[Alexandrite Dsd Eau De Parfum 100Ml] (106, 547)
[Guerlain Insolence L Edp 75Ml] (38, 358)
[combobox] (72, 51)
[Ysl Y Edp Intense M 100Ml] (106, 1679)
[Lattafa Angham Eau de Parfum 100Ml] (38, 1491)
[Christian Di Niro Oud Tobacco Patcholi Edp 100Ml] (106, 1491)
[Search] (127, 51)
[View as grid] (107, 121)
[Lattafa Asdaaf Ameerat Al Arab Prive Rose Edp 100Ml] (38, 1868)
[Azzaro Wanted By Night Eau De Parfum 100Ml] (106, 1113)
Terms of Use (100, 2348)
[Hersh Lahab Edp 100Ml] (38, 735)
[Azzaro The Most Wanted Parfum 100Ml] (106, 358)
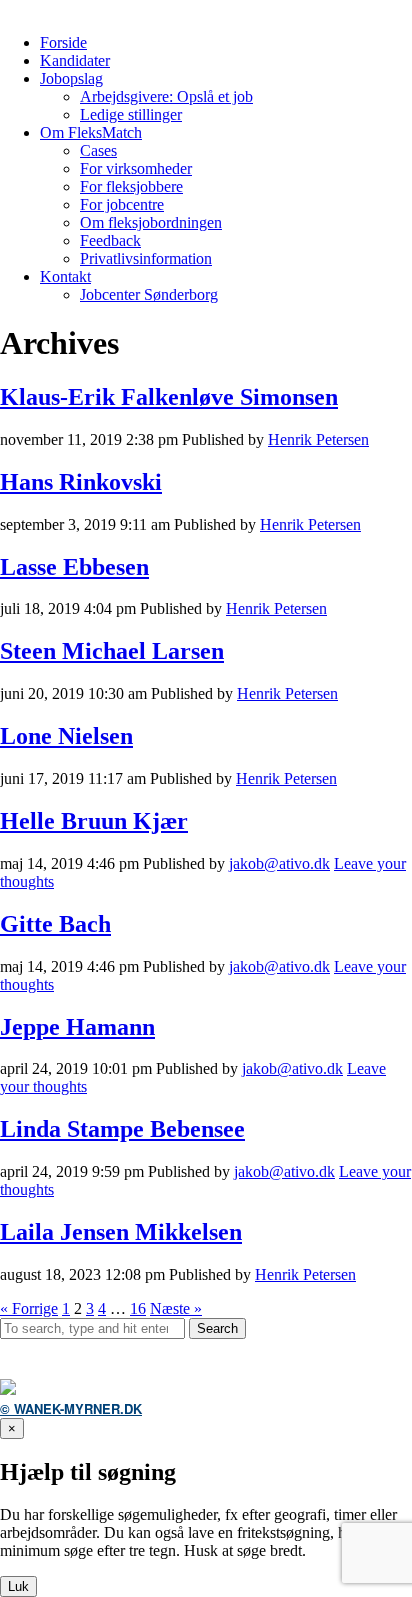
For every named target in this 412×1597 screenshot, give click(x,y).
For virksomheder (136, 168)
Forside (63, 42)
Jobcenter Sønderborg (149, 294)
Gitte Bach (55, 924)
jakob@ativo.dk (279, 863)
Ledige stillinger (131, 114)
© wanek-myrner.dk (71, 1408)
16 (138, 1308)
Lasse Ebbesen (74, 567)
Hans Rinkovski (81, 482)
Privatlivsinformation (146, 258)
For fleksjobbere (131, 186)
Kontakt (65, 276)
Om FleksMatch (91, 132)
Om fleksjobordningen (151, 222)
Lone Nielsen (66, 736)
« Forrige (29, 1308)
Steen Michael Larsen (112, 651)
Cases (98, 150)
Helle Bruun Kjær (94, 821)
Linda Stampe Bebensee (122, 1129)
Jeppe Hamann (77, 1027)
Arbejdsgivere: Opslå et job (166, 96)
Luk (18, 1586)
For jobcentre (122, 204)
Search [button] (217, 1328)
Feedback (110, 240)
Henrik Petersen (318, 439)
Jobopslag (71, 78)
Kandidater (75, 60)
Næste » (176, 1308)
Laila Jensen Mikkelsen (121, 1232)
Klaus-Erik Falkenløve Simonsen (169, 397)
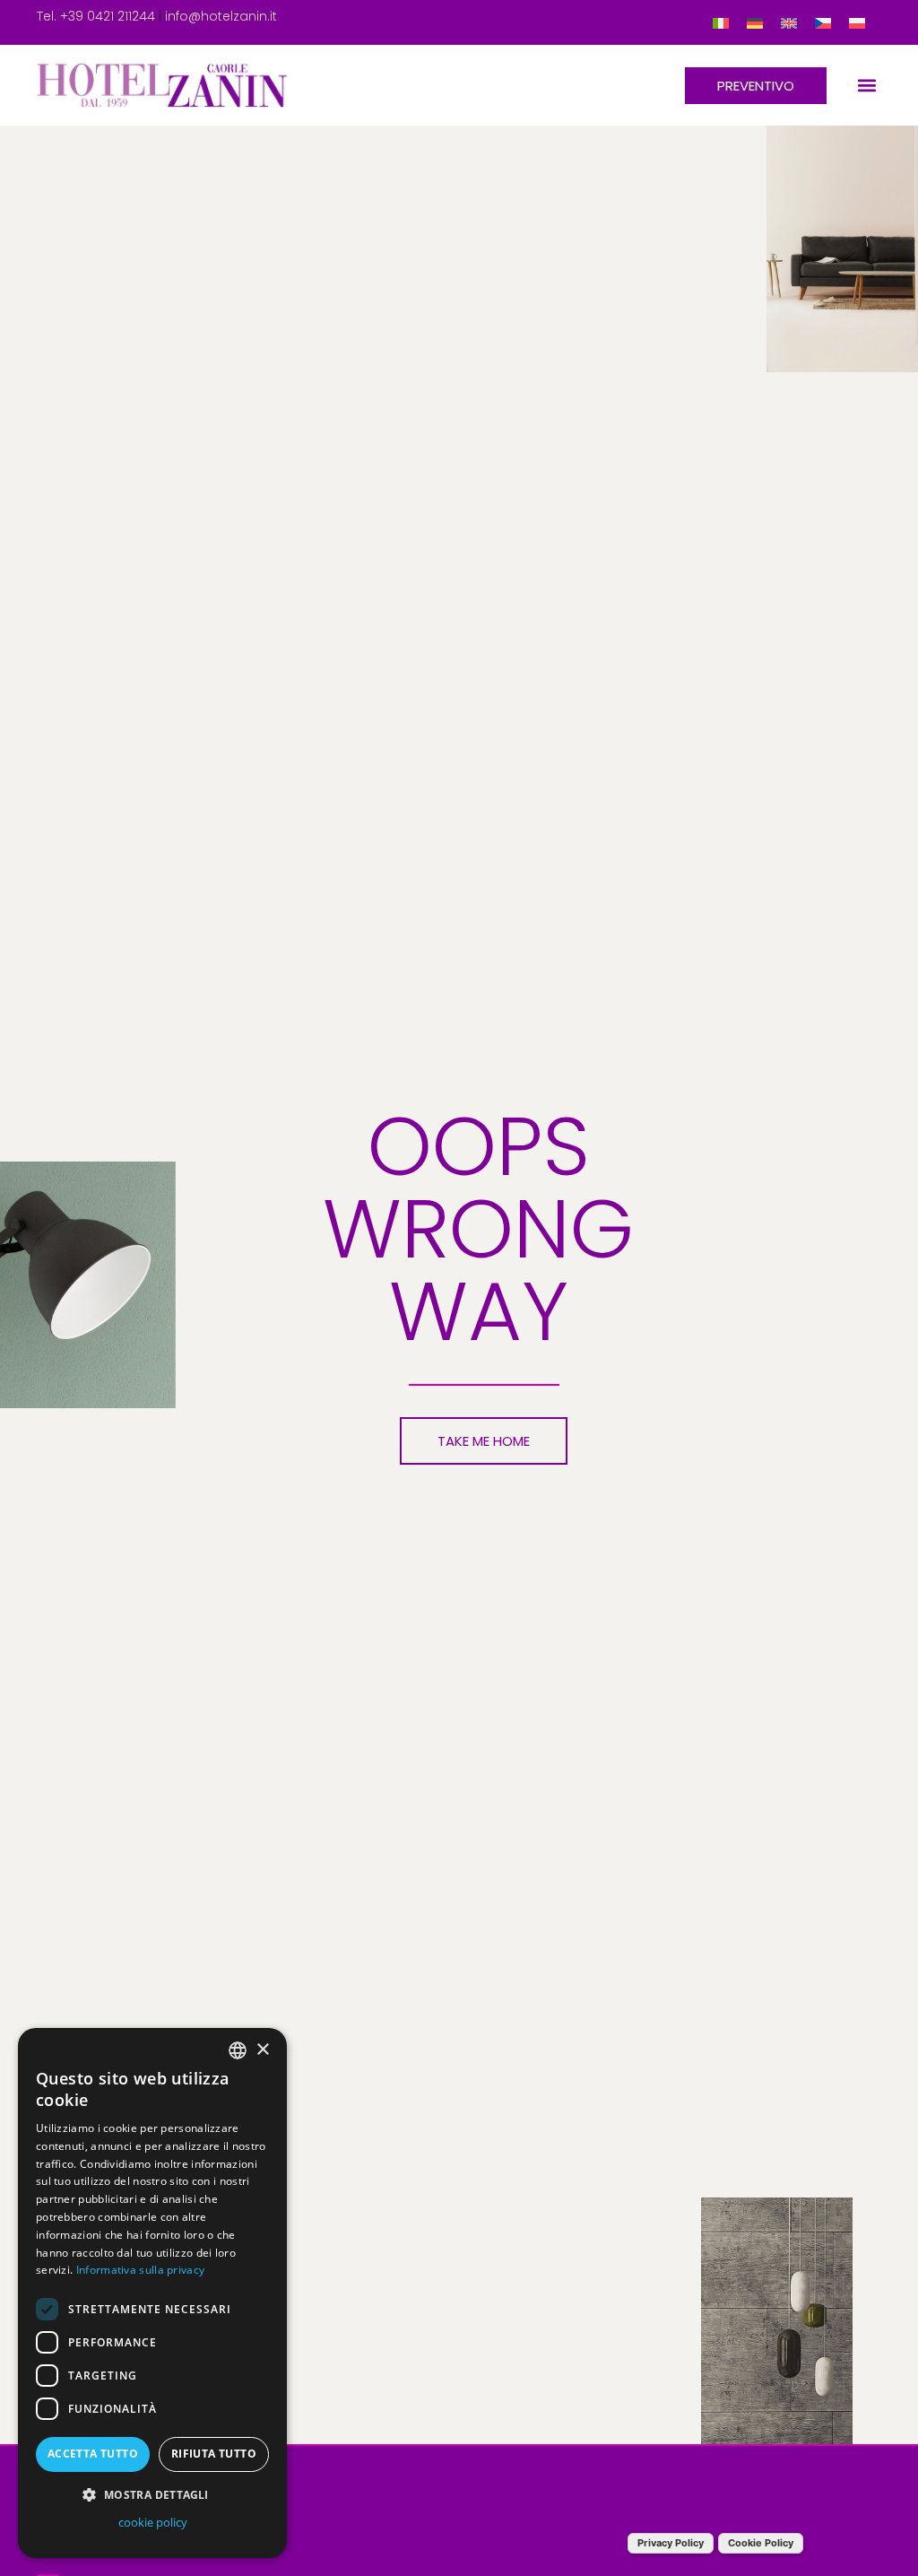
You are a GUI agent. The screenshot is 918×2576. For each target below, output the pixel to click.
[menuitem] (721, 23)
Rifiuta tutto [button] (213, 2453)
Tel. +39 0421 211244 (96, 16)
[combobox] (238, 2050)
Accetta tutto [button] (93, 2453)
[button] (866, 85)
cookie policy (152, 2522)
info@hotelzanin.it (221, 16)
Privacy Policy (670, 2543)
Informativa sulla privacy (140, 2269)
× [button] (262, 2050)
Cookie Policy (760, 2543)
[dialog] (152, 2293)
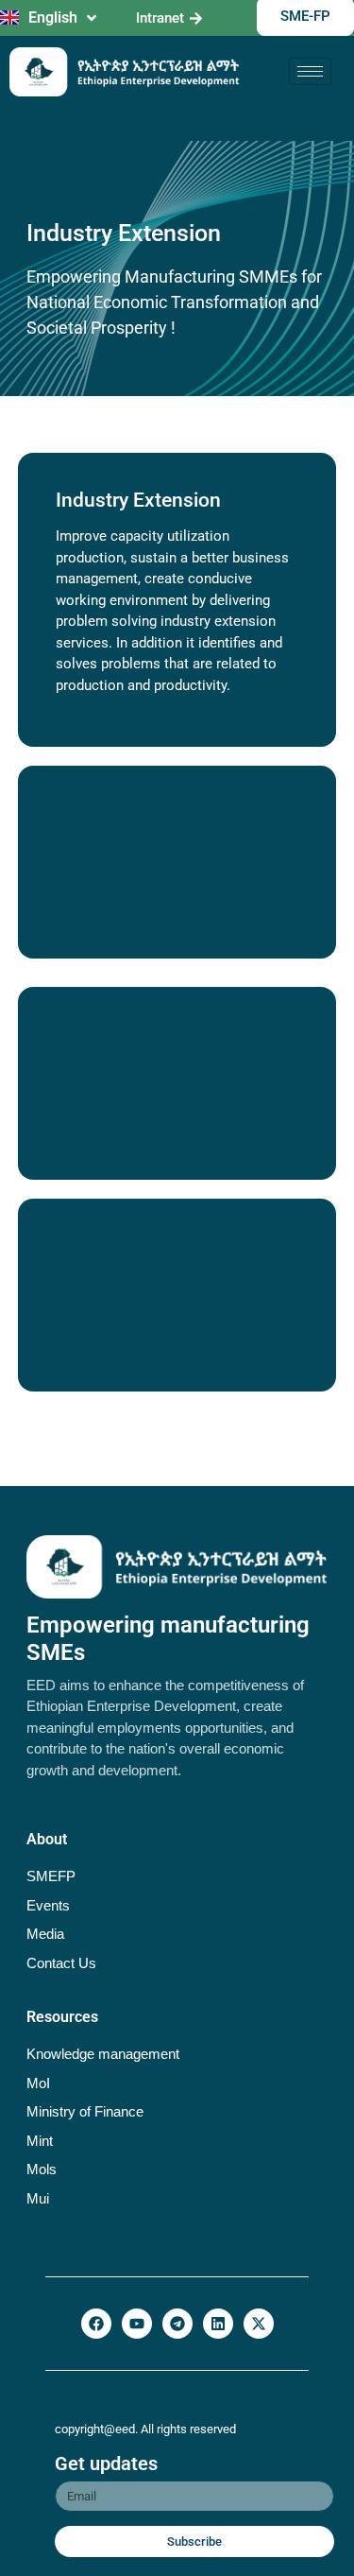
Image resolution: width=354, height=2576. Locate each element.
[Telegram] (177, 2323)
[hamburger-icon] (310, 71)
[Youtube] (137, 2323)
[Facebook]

**ABOUT THIS EXERCISE**
Once the pictures are removed, return the entries exactly as they stand.

**SOLUTION FOR THIS EXERCISE**
[Alexandrite Dsd Eau De Parfum 100Ml] (106, 547)
[Guerlain Insolence L Edp 75Ml] (38, 358)
[combobox] (72, 51)
[Ysl Y Edp Intense M 100Ml] (106, 1679)
[Lattafa Angham Eau de Parfum 100Ml] (38, 1491)
[Christian Di Niro Oud Tobacco Patcholi Edp 100Ml] (106, 1491)
[Search] (127, 51)
[View as grid] (107, 121)
[Lattafa Asdaaf Ameerat Al Arab Prive Rose Edp 100Ml] (38, 1868)
[Azzaro Wanted By Night Eau De Parfum 100Ml] (106, 1113)
Terms of Use (100, 2348)
[Hersh Lahab Edp 100Ml] (38, 735)
[Azzaro The Most Wanted Parfum 100Ml] (106, 358)
For every named target in this 412×1597 screenshot, give click(x,y).
For virksomheder (136, 168)
Forside (63, 42)
Jobcenter Sønderborg (149, 294)
Gitte Bach (55, 924)
jakob@ativo.dk (279, 863)
Ledige stillinger (131, 114)
© wanek-myrner.dk (71, 1408)
16 (138, 1308)
Lasse Ebbesen (74, 567)
Hans Rinkovski (81, 482)
Privatlivsinformation (146, 258)
For fleksjobbere (131, 186)
Kontakt (65, 276)
Om FleksMatch (91, 132)
Om fleksjobordningen (151, 222)
Lone Nielsen (66, 736)
« Forrige (29, 1308)
Steen Michael Larsen (112, 651)
Cases (98, 150)
Helle Bruun Kjær (94, 821)
Linda Stampe Bebensee (122, 1129)
Jeppe Hamann (77, 1027)
Arbejdsgivere: Opslå et job (166, 96)
Luk (18, 1586)
For jobcentre (122, 204)
Search [button] (217, 1328)
Feedback (110, 240)
Henrik Petersen (318, 439)
Jobopslag (71, 78)
Kandidater (75, 60)
Næste » (176, 1308)
Laila Jensen Mikkelsen (121, 1232)
Klaus-Erik Falkenløve Simonsen (169, 397)
You are a GUI agent. The screenshot is 918×2576. For each target below, output the pixel to click.
[menuitem] (721, 23)
Rifiuta tutto [button] (213, 2453)
Tel. +39 0421 211244 (96, 16)
[combobox] (238, 2050)
Accetta tutto [button] (93, 2453)
[button] (866, 85)
cookie policy (152, 2522)
info@hotelzanin.it (221, 16)
Privacy Policy (670, 2543)
Informativa sulla privacy (140, 2269)
× [button] (262, 2050)
Cookie Policy (760, 2543)
[dialog] (152, 2293)
Image resolution: width=354, height=2576. Locate each element.
[Telegram] (177, 2323)
[hamburger-icon] (310, 71)
[Youtube] (137, 2323)
[Facebook]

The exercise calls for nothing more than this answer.